The co-authors argue that the increased speed and complexity of social change today creates multiple ways of interpreting how the past, present and future relate. In other words, it has become more difficult for individuals to anticipate their life trajectory from the past into the future. In response, the co-authors identify four strategies of consumer timework to regain control of time through consumption: integrative, disintegrative, subjugatory and emancipatory.

The scholars theorize integrative and disintegrative consumer timework respectively as harmonizing or rupturing the flow of time from the past into the future via consumption activities. As an illustration of the first strategy, consider how consumers now want to trace their own ancestry and genealogy through DNA databases like 23andMe. Alternatively, vaccine skepticism can also be understood through the second consumer timework strategy.

They theorize subjugatory and emancipatory consumer timework respectively as enforcing or disrupting temporal hierarchies of power through consumption practices.
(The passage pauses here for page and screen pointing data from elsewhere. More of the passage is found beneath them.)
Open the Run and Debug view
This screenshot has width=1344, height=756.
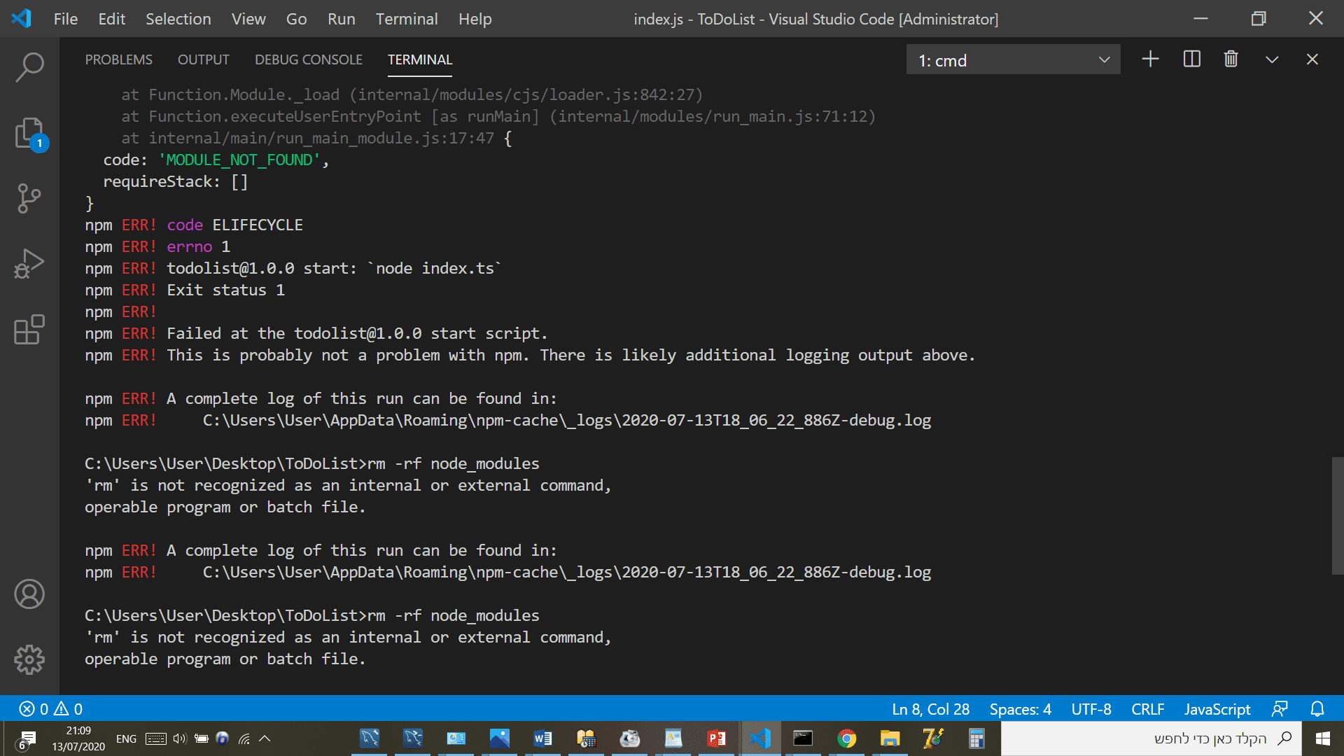pyautogui.click(x=29, y=264)
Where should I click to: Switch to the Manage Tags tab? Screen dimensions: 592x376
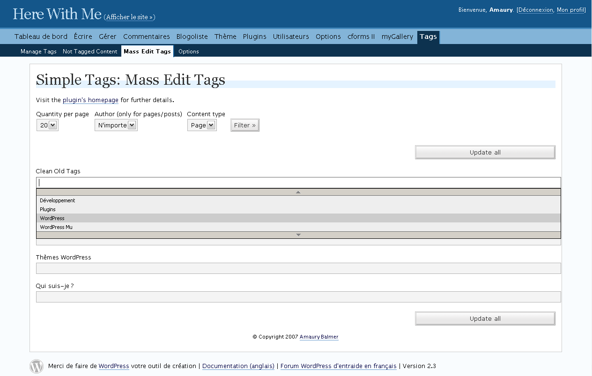[38, 52]
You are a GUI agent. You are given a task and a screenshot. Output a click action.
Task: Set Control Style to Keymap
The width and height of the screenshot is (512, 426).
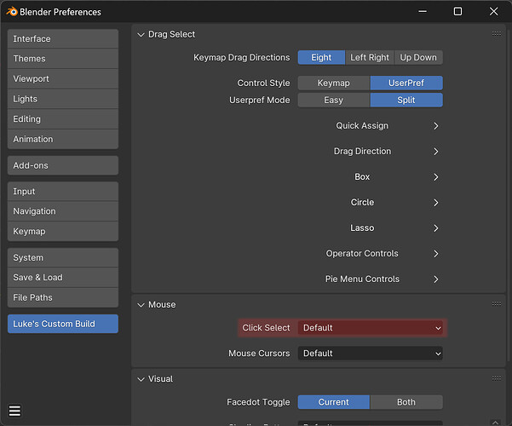[334, 83]
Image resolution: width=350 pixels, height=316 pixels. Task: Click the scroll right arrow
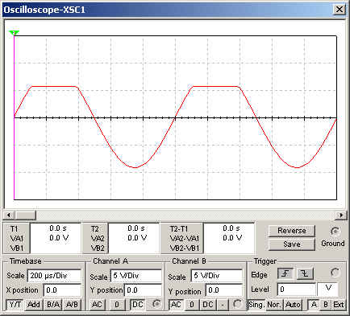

For example, self-tracking health apps, such as MyFitnessPal, SleepCycle and Fooducate, constitute a form of subjugatory consumer timework, since individuals pursue personal goals that are in actuality defined by an algorithm. Regarding the final strategy, using virtual reality devices to envision alternative futures and future selves is a form of emancipatory consumer timework.

“Our work directly responds to an observed decline in theoretical contributions in the marketing and consumer research,” said Veresiu. “In this paper, we not only realign existing ideas on time and consumption, but also offer detailed future research directions.”